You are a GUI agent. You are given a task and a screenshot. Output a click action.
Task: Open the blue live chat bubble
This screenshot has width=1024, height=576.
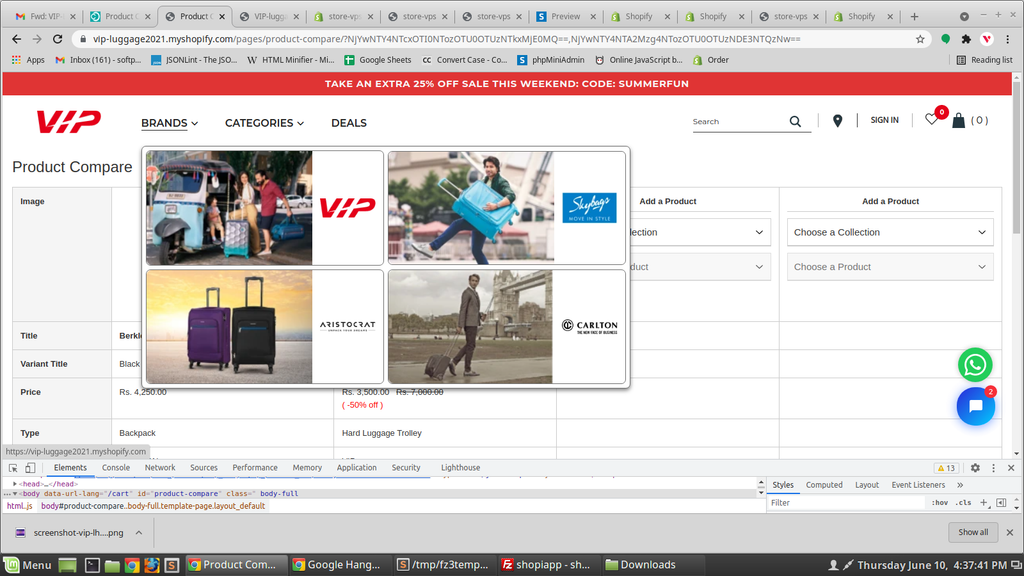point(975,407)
——
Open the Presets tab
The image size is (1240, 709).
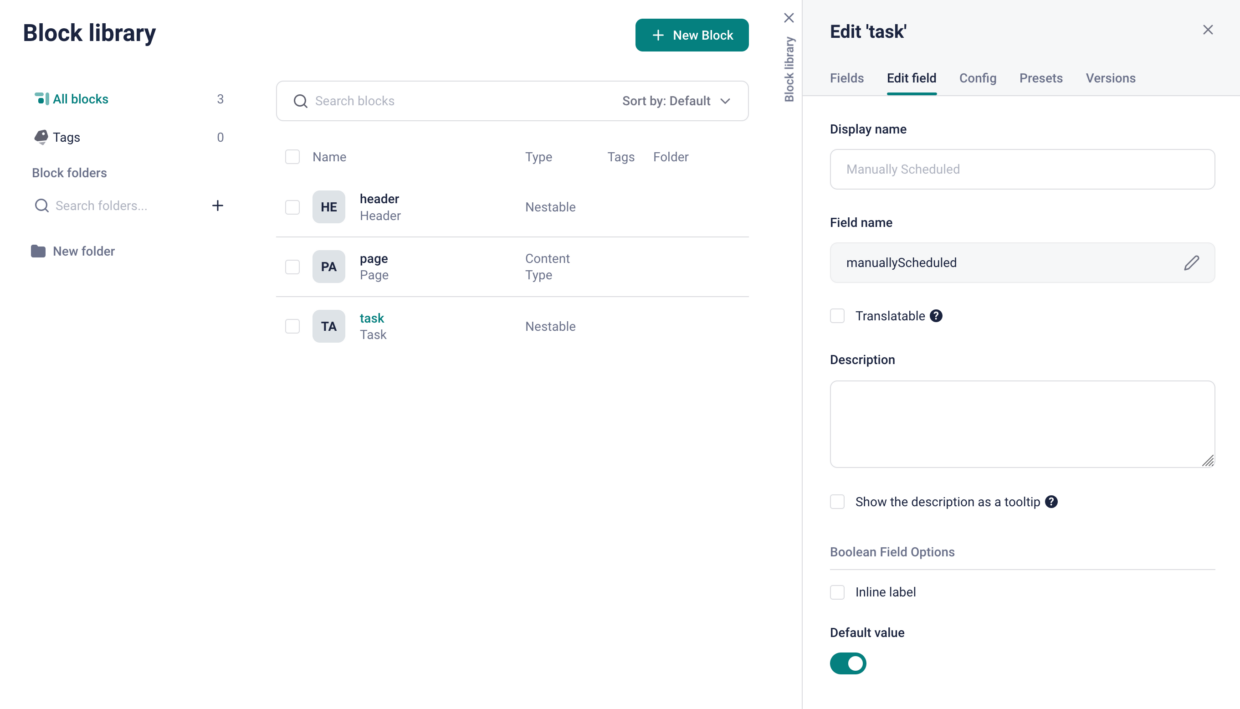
——
WHAT THIS TASK INVOLVES:
In the entries above, find each line with "Open" and list it.

ANSWER SECTION:
Task: Open the blue live chat bubble
Open the Presets tab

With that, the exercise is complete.